First published in The Tablet in January, 2006; we ran it here in 2015.
Thirty [now more than 40!] years ago, when I was a doctoral student at the University of Arizona, our campus in Tucson lay beneath the landing path of the Davis-Monthan Air Force Base and every few minutes our planetary science classes would be interrupted by the roar of a jet fighter. But an occasional plane would cross overhead with a different sound… an odd, almost quiet whine. Looking up you’d see the large black cruciform, long straight wings and a thin fuselage, of a U-2 spy plane. For twenty years they’d flown photography missions over Soviet Russia and other cold war hotspots.
But one U-2 was different. Rather than spooky black, it was painted pure white. And instead of air force emblems, it flew NASA insignia.
A visitor to our Lunar and Planetary Laboratory, Don Brownlee from the University of Washington, explained those flights to us. With boyish enthusiasm – he looked like a teenager, though in fact he was ten years older than me and already an established scientist – he described how the U-2 carried thin metal plates covered in oil, designed to collect dust from the upper stratosphere. Much of that dust was terrestrial pollution. But with careful discernment, you could pick out bits of meteoritic iron, or small rock grains rich in carbon, water, and nitrogen: dust from comets and asteroids. The stuff of shooting stars.
Dust astronomy got its real start in the 1970s. Before then, people had worked out how dust in space could affect the light gathered by our telescopes, and on very dark nights you could observe faint glows – the “zodiacal light” and the “gegenschein” – reflected off the dust in the plane of the planets.
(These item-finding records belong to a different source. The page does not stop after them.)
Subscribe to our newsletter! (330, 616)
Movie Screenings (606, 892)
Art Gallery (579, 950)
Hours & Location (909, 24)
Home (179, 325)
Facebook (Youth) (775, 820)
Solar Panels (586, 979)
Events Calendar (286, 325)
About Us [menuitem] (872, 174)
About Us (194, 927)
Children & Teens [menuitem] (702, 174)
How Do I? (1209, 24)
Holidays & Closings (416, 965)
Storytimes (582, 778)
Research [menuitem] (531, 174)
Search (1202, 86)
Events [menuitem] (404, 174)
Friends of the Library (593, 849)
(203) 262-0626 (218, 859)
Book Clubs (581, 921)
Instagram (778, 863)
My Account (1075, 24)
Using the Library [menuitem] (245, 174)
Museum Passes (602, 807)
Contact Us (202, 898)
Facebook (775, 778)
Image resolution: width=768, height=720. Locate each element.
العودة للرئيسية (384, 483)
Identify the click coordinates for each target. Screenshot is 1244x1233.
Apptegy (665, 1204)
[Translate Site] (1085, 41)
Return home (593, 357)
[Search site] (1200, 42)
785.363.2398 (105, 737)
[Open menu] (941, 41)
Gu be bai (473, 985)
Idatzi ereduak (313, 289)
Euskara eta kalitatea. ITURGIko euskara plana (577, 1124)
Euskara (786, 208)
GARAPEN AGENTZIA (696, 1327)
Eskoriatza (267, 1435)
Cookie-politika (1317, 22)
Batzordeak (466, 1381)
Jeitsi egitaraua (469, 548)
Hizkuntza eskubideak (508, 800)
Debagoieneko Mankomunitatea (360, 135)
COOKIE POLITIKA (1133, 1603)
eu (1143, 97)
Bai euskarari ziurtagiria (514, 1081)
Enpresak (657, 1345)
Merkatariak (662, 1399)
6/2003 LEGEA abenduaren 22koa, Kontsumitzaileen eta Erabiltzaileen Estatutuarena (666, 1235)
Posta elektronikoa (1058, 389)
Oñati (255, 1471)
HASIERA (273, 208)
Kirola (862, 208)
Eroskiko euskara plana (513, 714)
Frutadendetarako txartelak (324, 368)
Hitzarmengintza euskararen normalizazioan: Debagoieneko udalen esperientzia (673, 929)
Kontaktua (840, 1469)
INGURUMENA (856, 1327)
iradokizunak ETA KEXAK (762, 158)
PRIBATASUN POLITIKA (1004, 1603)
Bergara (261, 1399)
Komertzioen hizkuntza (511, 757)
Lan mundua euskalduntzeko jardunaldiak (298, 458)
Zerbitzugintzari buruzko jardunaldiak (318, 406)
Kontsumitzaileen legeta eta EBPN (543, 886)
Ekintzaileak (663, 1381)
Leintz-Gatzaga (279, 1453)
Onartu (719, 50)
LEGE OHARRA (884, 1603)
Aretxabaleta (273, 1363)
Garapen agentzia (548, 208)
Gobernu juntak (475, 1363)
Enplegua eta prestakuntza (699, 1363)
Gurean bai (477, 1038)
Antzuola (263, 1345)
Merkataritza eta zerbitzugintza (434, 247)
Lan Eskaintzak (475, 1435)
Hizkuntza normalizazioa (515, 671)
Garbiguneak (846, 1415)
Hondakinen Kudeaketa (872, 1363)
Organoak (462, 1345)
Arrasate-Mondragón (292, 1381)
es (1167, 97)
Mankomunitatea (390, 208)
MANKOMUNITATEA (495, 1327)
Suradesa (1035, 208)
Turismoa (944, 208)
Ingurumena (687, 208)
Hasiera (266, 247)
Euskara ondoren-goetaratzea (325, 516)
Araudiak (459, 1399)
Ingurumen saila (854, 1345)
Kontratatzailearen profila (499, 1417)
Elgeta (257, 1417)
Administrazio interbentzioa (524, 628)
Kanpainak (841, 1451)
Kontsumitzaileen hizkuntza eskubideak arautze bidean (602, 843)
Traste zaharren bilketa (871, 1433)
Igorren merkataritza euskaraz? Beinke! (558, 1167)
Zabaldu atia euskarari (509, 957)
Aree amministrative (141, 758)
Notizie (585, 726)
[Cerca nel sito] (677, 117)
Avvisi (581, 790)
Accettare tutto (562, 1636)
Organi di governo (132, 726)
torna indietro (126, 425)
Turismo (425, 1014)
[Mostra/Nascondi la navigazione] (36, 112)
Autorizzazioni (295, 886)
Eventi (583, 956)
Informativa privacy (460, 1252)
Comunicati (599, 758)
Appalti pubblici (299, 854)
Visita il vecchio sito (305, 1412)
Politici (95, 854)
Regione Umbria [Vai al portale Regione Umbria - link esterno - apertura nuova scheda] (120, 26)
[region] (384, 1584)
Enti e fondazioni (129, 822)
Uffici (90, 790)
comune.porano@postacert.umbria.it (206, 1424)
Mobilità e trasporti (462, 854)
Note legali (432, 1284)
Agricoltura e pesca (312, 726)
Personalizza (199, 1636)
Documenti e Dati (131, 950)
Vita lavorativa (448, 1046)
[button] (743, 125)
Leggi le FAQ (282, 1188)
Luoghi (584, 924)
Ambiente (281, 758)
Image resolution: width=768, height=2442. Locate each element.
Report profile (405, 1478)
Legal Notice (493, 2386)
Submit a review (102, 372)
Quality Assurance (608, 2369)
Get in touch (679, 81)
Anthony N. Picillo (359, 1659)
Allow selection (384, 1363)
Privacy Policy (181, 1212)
But along with observing light as it passed by the dust, why not learn things from the dust itself? Unlike photons of light, you can take bits of dust into the lab, measure their chemical composition, count the very isotopes made in stars and supernovae. Eberhard Grün, in Germany, proposed what he called “dust telescopes”: devices in space that would gather and analyze the dust passing through the solar system. And Don Brownlee worked out how to collect the dust hitting Earth itself.
The only trouble is that, unlike light, you can’t tell where the dust actually comes from. As I showed in my doctoral thesis at Arizona, any number of forces from solar magnetic fields to the pressure of sunlight itself is enough to scramble the directions that the dust travels. A long-standing argument has raged over Brownlee’s dust: does it come from comets, or asteroids? The only way to settle it, is to go to the source itself.
Last fall, the Japanese Hayabusa spacecraft (described in my October 2004 column) grabbed dust from the surface of an asteroid; if all goes well, it might get its sample back to Earth in a year. And [in 2005], a sampler of dust from a comet returned safely to the Utah desert. On the BBC I watched a still boyish-looking Don Brownlee, now in his 60s, describe with joy the culmination of his seven year spacecraft mission and his forty year research career.
Like whispers from heaven, these tiny flecks of stuff a thousandth of an inch across can contain chemical messages that tell us about their histories… formed in the furnaces of stars, blasted by supernovae shock waves to our nascent solar nebula, re-formed into grains that stuck together to make the fabric of a comet… in the case of Don Brownlee’s spacecraft, Comet Wild 2. (Named for a Swiss comet-hunter, it’s pronounced “vildt.”)
To read those messages will take years of further work, of delicate analyses in laboratories around the world. But like those other whispers from heaven, the urges and inspirations and temptations that flash across our consciousness like shooting stars, their true meaning and significance only becomes clear when you know for sure where they come from.
Added in 2015: The results of the Stardust mission have been quite impressive… and years later we’re still recovering new bits and learning new things. Perhaps it’s time to update this column?